PayPal reviews crowdfunding policies
Seth Tipps

By Seth Tipps

September 16th 2013 at 8:48AM

Online payment service hopes to cut back on unnecessary frozen accounts

PayPal has decided to revisit its policies following several controversial decisions to freeze the accounts of crowdfunding campaigns.

PayPal is used primarily by IndieGoGo, and the industry has witnessed repeated instances of successful game projects being derailed after crowdfunding campaigns were declared fraudulent or otherwise too risky to receive payouts by the company's risk assessment program.
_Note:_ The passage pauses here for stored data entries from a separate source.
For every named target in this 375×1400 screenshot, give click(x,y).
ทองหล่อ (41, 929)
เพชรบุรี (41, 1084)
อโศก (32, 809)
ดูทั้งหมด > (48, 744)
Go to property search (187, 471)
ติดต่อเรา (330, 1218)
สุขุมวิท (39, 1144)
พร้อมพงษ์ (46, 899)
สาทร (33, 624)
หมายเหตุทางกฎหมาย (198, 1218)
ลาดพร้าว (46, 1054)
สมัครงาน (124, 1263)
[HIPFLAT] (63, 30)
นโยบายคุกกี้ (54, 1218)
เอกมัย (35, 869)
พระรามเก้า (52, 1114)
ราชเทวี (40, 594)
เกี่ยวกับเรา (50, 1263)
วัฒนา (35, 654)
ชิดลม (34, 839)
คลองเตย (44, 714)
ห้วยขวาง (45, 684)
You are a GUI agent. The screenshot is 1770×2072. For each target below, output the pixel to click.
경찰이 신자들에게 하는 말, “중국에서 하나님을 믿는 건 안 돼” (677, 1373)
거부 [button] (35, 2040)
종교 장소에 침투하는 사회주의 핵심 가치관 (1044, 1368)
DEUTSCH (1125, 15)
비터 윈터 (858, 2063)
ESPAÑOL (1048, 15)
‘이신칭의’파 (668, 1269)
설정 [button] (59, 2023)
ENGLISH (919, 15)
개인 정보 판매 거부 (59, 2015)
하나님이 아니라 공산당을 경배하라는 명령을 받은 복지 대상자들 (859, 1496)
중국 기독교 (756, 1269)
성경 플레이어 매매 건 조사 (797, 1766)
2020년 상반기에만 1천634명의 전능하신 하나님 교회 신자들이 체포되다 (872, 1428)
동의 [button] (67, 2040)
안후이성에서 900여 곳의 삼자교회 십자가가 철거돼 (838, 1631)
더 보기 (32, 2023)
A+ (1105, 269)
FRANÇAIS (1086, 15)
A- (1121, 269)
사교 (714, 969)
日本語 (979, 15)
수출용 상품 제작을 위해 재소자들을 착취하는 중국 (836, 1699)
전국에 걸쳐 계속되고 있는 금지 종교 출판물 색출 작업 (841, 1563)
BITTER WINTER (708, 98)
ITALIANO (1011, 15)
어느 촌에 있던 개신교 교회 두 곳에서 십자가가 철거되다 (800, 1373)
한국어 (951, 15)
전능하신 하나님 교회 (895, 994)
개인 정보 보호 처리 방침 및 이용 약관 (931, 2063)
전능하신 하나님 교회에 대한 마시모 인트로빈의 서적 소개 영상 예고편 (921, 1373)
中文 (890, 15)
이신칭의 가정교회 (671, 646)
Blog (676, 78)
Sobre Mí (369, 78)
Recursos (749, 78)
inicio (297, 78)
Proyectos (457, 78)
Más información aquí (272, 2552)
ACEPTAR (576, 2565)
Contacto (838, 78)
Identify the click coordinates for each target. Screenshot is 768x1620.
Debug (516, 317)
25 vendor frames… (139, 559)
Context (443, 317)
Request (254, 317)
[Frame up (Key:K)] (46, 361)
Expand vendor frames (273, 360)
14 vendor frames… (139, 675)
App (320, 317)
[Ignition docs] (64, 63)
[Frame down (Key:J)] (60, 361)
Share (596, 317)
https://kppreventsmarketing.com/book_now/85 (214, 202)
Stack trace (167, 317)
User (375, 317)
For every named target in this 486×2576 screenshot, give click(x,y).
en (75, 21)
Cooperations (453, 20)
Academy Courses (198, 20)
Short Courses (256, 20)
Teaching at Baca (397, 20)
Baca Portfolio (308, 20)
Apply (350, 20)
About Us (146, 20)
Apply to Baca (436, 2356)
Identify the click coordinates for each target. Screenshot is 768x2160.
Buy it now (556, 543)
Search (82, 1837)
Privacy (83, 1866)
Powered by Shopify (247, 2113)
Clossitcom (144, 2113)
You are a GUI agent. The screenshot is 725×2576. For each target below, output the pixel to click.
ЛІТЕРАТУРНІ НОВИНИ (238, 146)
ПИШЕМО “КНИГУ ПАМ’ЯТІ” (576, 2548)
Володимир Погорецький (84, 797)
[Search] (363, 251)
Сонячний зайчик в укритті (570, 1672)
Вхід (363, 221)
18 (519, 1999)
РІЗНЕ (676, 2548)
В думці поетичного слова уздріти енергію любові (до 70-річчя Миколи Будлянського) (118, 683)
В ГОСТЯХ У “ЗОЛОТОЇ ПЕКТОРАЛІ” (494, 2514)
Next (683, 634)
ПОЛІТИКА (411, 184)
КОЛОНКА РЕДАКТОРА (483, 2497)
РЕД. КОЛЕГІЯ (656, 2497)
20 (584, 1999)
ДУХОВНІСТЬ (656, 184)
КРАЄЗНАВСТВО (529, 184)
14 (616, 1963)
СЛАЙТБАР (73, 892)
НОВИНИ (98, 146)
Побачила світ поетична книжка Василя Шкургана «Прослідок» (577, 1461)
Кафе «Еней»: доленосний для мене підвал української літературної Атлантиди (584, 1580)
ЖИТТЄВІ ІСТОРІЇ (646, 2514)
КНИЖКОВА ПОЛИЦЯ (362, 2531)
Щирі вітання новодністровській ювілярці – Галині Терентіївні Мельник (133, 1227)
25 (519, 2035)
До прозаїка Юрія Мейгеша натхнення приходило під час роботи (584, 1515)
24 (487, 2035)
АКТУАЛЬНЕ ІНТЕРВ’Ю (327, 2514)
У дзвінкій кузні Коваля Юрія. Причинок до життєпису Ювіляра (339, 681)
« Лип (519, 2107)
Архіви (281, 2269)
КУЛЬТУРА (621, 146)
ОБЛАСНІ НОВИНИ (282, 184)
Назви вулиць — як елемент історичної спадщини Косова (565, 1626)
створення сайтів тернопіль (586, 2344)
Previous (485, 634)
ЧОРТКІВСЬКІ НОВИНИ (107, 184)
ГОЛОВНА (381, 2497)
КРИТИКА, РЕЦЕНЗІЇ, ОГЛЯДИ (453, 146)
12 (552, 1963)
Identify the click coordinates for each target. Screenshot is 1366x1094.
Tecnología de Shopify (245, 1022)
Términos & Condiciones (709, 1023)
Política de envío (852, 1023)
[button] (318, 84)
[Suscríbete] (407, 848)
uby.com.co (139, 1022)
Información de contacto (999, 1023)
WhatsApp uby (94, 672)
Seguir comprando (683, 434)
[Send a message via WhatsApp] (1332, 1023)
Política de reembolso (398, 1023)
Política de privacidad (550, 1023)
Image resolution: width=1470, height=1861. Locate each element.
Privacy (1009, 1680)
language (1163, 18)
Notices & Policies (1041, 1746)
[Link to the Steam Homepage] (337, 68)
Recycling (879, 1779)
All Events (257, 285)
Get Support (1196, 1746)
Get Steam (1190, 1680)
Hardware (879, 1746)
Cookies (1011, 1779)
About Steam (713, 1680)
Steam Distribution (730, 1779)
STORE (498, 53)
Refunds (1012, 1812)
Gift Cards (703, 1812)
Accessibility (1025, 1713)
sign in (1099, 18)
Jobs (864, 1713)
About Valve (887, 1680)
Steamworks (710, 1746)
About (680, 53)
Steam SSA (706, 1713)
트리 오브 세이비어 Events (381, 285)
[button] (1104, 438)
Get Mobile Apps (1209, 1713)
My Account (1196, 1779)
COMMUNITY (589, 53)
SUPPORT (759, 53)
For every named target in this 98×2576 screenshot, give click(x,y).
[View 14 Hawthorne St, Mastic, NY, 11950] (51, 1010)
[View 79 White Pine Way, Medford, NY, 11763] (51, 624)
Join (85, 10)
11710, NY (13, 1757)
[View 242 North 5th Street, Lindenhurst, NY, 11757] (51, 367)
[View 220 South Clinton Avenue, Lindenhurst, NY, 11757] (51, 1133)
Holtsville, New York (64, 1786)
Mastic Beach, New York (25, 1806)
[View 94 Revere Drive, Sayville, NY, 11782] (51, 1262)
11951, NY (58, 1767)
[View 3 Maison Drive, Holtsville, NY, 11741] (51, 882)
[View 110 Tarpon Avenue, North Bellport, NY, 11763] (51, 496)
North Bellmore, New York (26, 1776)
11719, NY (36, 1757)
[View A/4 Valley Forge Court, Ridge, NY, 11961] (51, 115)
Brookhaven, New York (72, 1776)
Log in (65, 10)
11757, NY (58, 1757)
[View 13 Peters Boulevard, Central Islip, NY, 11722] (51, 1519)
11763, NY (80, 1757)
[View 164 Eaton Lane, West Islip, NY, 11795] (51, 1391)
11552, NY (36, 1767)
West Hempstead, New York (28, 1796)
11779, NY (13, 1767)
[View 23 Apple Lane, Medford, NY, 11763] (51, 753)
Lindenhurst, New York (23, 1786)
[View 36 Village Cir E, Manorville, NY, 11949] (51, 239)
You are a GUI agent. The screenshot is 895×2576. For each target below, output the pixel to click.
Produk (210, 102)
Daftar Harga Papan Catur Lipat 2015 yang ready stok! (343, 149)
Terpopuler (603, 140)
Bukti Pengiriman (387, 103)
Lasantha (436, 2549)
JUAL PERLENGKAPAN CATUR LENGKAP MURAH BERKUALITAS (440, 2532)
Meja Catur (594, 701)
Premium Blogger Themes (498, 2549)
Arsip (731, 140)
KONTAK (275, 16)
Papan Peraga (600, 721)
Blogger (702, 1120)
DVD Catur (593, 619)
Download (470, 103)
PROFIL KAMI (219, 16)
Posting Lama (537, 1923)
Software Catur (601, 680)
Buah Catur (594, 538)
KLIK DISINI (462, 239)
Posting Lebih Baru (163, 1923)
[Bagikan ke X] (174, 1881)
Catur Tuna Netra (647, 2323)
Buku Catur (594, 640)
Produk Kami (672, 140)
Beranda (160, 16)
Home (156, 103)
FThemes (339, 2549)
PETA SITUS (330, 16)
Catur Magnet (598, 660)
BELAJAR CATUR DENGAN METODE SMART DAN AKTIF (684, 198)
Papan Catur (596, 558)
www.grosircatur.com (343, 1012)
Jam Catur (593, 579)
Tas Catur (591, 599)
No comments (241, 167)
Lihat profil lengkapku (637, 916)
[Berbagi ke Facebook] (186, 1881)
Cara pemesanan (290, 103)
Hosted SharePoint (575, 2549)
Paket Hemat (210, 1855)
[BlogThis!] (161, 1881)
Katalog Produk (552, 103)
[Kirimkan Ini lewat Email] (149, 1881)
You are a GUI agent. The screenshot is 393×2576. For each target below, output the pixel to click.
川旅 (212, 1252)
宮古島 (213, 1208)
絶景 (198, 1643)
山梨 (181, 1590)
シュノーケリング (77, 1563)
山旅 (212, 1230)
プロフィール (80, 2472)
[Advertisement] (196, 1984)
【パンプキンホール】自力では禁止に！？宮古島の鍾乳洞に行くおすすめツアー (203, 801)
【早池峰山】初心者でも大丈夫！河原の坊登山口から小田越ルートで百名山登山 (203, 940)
In a company blog post addressing criticism of its policy, PayPal explained why its both excited about the potential of crowdfunding and cautious about its potential to be abused.

“There are unique regulatory and risk aspects inherent to this new way to raise money from supporters around the world,” wrote PayPal's VP of risk management Tomer Barel.

“To name one, we sometimes hear from campaign contributors that they are confused about what exactly their money is going towards, and assume that they’ll get it back if the venture is not successful.”

“Because the model is so new, it is potentially open to abuse,” he continued.

“PayPal has a responsibility to ensure that the system remains secure, in compliance with Government regulations around the world, and that consumers who contribute to these campaigns understand where their money is going.”

The risks inherent in any online transaction are only made worse by these complications, which has led several online transaction systems to avoid crowdfunding altogether.

“We don't believe that's the right approach because, when done right, crowdfunding is a powerful catalyst for innovation,” Barel explained.

“However, it's clear that our existing policies and processes aren’t working quite right for this particular fundraising model.”

The solution hasn't been decided on yet, but in the meantime PayPal will be communicating with several leaders in the crowdfunding space in the hope of finding a solution that “avoids unnecessary account limitations.”

This probably won't eliminate the problem altogether, as Barel points out a solution that pleases everyone won't be easy.

Until PayPal finds a permanent solution, a senior member of the risk management staff will review every campaign before action is taken.

“PayPal's very essence is connecting buyers and sellers,” Barel said.

“The last thing we want to do is get in the way of the innovative new products coming from entrepreneurs raising money via crowdfunding.”